I recently re-discovered a handy framework on consulting roles, which gives an excellent overview of the types of outsider roles a consultant can play.

Kiel & Mclendon’s consulting roles

The “hands-on expert” in the bottom right-hand block is the dream of every client who asks, “Will you do it for me?” – especially after years of marketing frustration, driven by a lack of time and costly activities with little conversion to show for it.

But, in our experience at Firejuice, the bottom right-hand block is hardly ever a true solution for small or medium-sized business.

You don’t need the hands-on expert.

Here’s why:

  1. No-one has done exactly what you’re doing. As a business owner, especially when you’re creating something new, you’re on a unique and lonely journey. Your business, your customers, your market environment, your type of people, your style of doing things, your brand. They’re all distinctive and so there’s no perfect “Let me show you how” help to be had ‘out there’.
  2. Because your business is your creation, your baby, everything’s personal. You’re probably going to want to be part of the marketing, at least up to a point. So, while you may think you can do hands-off, you probably can’t. Either the hands-on marketing consultant/expert will work with and take direction from you, or they’ll eventually get the boot.
  3. As a small or medium-sized business, it’s unwise to leave sales and marketing activities to someone else entirely – especially a third-party marketing consultant ‘out there’. By removing yourself from these activities, you’re stepping away from the coalface of market interaction, which is where the real learnings take place. The ones that make all the difference later.

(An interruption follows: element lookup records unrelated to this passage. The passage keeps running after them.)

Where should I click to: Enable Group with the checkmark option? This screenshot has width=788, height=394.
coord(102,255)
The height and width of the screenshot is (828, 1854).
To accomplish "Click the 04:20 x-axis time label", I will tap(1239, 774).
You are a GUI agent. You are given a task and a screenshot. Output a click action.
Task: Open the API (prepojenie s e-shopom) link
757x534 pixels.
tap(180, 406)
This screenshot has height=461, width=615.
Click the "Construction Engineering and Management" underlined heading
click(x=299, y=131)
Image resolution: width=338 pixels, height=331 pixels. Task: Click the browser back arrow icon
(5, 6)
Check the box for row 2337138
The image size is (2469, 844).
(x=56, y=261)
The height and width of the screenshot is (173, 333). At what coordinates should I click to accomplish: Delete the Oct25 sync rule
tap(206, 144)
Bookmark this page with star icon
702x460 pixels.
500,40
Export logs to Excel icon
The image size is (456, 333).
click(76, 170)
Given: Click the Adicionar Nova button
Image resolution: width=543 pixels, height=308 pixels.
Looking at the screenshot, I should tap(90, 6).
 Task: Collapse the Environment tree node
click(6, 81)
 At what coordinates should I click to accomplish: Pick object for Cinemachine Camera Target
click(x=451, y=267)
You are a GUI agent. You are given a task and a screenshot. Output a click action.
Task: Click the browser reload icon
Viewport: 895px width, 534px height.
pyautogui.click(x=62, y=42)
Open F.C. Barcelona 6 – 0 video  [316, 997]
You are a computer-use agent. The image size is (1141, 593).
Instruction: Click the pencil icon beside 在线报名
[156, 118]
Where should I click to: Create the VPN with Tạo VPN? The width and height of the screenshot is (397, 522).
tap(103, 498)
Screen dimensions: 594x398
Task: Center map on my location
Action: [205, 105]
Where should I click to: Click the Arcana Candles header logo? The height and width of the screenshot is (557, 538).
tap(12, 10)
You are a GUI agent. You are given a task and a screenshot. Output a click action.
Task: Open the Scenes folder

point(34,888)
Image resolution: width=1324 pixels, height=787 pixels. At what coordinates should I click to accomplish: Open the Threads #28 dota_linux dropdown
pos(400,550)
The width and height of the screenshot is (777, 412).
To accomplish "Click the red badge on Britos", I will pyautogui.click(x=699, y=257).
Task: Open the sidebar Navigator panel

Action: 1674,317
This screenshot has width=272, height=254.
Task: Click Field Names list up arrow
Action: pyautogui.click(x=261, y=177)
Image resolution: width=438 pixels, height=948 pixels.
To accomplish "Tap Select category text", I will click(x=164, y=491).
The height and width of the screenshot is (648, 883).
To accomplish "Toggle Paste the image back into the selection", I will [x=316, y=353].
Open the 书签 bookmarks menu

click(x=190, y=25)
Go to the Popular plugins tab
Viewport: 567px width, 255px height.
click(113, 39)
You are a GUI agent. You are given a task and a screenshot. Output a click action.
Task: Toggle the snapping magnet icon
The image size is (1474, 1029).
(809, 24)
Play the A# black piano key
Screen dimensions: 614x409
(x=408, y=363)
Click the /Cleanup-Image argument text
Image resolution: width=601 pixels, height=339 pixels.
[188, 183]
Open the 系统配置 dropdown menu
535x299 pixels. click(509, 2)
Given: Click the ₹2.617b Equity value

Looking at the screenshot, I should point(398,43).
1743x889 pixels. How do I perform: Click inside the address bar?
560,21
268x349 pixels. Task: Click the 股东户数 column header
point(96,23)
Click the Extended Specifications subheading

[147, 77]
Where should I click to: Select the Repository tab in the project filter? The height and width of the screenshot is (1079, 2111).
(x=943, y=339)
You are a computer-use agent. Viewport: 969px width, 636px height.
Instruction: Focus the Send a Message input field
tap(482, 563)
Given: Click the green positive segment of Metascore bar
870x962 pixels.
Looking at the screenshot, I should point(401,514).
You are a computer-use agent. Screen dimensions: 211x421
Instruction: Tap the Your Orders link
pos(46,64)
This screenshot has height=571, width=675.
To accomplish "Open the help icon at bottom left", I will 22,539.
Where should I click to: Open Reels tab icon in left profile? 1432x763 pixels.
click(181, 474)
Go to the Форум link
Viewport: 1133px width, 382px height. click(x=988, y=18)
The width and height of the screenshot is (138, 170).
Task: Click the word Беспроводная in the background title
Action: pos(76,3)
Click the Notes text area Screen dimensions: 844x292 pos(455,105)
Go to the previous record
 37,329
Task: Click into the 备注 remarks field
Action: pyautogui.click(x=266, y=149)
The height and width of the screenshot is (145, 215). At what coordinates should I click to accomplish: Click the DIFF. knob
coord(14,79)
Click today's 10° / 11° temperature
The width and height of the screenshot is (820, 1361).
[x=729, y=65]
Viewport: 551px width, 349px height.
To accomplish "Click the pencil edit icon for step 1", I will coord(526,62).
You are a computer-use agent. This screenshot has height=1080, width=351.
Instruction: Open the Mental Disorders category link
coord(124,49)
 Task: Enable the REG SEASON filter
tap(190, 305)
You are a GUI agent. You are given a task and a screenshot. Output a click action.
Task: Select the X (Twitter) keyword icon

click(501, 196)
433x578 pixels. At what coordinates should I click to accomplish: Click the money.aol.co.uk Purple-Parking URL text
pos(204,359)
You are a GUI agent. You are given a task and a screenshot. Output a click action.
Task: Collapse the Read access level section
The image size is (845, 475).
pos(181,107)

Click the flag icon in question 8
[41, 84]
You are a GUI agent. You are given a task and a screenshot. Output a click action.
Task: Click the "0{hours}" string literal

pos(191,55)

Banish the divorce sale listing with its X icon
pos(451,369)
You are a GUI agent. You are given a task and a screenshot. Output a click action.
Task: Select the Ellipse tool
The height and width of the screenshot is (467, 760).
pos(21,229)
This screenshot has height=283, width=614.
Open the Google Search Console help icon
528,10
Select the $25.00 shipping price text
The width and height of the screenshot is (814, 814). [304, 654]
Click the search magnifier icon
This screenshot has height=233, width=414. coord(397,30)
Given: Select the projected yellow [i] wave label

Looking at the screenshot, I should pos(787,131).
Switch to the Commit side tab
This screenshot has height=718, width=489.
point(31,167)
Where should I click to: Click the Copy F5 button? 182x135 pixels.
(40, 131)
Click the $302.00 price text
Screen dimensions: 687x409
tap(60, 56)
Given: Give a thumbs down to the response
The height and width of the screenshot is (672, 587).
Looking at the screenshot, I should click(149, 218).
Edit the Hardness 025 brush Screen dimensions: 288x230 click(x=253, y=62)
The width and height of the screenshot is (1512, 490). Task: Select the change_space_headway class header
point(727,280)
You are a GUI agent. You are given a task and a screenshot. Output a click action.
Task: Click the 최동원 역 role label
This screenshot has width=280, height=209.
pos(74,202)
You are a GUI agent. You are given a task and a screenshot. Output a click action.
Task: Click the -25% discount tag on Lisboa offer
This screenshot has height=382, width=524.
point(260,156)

There’s only one person who can be the CMO for a growth-phase company, and that’s the owner/CEO.

Contractor, not consultant

What about using a small agency?

This is where the difference between a marketing consultant and a contractor comes in, and this is why the right person for you is probably in the middle or bottom right-hand block of Kiel & Mclendon’s matrix.

When I refer to contractors, I have in mind someone who comes in to execute a well-defined job for you. After all, you already know:

  • who your target market is;
  • what your value proposition is;
  • your brand position; and
  • which channels to use.

All you’re missing is an execution partner.

At this point, it can be a good idea to get a contractor in to “Do it with you” (Partner) or “Show you exactly how to do it” (Modeler).

You may also need technical advice relating to tactical tools: how to leverage LinkedIn, how to make the most of SEO, how to produce a YouTube video, etc. But, this is contracting, not consulting. Implementation, not strategy.

Your product/service life cycle

Clients have excitedly contacted us, to tell us that they’re bringing in someone who was a successful marketer in precisely the same type of industry they’re in now. A retired packaged goods CMO to tell them exactly how to market their food start-up? Or an ex tech-CMO to tell them how to build their SaaS start-up?

This is a very solid option but here’s the thing: it only works when your company is not only in the same industry, but also at the same level of maturity as the one the successful outside marketer comes from.

If you’re a SaaS start-up, you’re not just a “SaaS business”, but also a “start-up”. Both classifications matter. And this brings me to the idea of a “fractional CMO” or outsourced CMO – a concept already well-established in financial circles in the form of an outsourced CFO.

Can marketing follow a similar model?

I think so, provided that your company is in the mature phase of its life cycle. At the risk of repeating myself, there’s only one person who can be CMO in the growth phase: the owner/CEO. Until the point of maturity, there is too much learning involved to completely outsource the marketing role.

What’s the answer?

At Firejuice, we think the answer is using the “consulting roles” model in tandem with your product/service life cycle (below), to determine your needs when it comes to outside marketing help from a senior expert.

Generic business, product or service life cycle

So when we get calls or emails that originate with a Google search for the phrase “What does a marketing consultant do?” and end with a conversation, most prospects say,

  • “Will you write my website for me?”
  • “Will you actually post the posts onto social media for me?”
  • “Will you find me new business and convert those leads into sales?”

[In short: “Will you do my marketing for me?”] We very often say “No.”

And, while unpacking what Firejuice will do for them, we explain this:

No-one can come in and handle all of your marketing for you. You must do it, with an outsider to help guide you. Find a good consultant with diverse experience to help you in the capacity of a teacher, a coach and a partner – someone to help you learn. 

Focus on finding someone who can walk the journey with you, show you the way and help you carry the load , not a “done-for-you” solution.